İçinde temel matematik , üç kural veya orantılılık kural a, matematiksel yöntem bir belirlemek için dördüncü orantılı . Daha kesin bir ifadeyle, üç sayı bir , b ve c verilen, üç kural sayısı bulmak için, çapraz ürünlerinin eşitlikten sağlar, d şekilde ( a , b ) bir oransal için ( c , d ) . Bu d sayısı şuna eşittir :.
Adını üç sayı ( a , b ve c ) içeren bir işlemin varlığından alır .
Üç kuralı, zaman içinde sabit hızda kat edilen mesafeler, ev ekonomisinde ağırlığa göre ödenecek fiyat veya laboratuvar teknolojisindeki dozaj sorunları gibi orantılılık sorunlarını çözmek için kullanılabilecek bir yöntemdir . Özellikle yüzdelerin hesaplanmasında, birim dönüştürme problemlerinin çözümünde , Thales teoreminin uygulanmasında veya koordinatlarını kullanarak düzlemin iki vektörünün eşdoğrusallığının karakterizasyonunda bulunur .

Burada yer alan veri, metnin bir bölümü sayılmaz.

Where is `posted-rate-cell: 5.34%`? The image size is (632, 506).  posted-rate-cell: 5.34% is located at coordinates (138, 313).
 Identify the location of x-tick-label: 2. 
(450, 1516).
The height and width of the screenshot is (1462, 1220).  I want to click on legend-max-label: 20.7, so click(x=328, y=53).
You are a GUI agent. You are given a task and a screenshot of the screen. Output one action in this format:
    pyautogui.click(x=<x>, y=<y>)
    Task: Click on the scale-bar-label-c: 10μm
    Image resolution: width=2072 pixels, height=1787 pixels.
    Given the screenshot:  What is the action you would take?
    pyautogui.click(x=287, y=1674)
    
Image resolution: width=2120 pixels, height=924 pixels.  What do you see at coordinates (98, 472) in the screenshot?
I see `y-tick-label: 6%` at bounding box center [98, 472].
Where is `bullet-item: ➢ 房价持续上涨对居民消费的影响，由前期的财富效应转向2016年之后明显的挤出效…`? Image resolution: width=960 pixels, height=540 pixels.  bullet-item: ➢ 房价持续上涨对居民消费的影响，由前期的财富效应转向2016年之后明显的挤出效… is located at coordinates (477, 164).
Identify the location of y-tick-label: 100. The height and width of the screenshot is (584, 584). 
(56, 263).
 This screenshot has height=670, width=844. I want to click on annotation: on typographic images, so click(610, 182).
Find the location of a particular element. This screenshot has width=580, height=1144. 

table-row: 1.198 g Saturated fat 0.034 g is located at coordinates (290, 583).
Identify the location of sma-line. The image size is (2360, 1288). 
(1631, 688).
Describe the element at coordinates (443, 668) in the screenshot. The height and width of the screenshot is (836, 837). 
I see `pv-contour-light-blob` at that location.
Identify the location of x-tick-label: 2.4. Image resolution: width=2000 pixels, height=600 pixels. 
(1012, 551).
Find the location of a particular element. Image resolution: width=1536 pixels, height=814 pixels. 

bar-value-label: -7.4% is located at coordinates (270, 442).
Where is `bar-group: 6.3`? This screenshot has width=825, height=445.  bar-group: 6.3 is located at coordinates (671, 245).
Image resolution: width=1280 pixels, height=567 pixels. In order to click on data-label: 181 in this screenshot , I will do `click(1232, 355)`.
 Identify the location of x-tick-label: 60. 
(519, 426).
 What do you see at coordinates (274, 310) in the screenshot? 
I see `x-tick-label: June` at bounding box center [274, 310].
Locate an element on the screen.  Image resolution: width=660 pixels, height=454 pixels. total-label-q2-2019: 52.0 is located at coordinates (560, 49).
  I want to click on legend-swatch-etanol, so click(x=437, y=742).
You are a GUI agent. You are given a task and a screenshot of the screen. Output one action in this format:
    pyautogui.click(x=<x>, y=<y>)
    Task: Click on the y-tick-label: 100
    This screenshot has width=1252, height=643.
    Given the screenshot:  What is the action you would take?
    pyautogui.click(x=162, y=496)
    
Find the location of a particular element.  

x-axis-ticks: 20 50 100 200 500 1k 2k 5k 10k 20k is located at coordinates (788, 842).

Üç kuralının sunulma şekli ve Fransız eğitiminde yer aldığı yer zaman zaman değişiklik göstermiştir. Onun öğrenmesiyle ortaya çıkan soru, tarifler sağlayan bir öğretimin destekçileri ile yapım aşamasında olan anlaşılır bir bilgiyi sunan bir öğretimin destekçileri arasındaki bir çekişme noktasıdır.
Ekonomide satın alınan miktara göre ödenecek fiyat veya haritadaki mesafeler ile yerdeki mesafeler arasındaki ilişkiler gibi iki değişken arasında bariz bir orantılılık olduğunda üç kuralı kullanılır. Yani aşağıdaki üç problem üç kural ile çözülebilir.
Matematiğin anlaşılmasında temel olan bu prosedürü gerekçelendirmenin yolu benzersiz değildir ve zamanla değişmiştir.
Şimdi Fransa'da sık sık bu biçimde sunuluyor. Dört hücreli bir orantı tablosunda, bir köşegendeki terimlerin çarpımı, diğer köşegendeki terimlerin çarpımına eşittir. Bu sonuç, en azından Öklid'den beri aşırılıkların çarpımı ile araçların çarpımı olarak bilinmektedir (soldan sağa ve yukarıdan aşağıya okumada).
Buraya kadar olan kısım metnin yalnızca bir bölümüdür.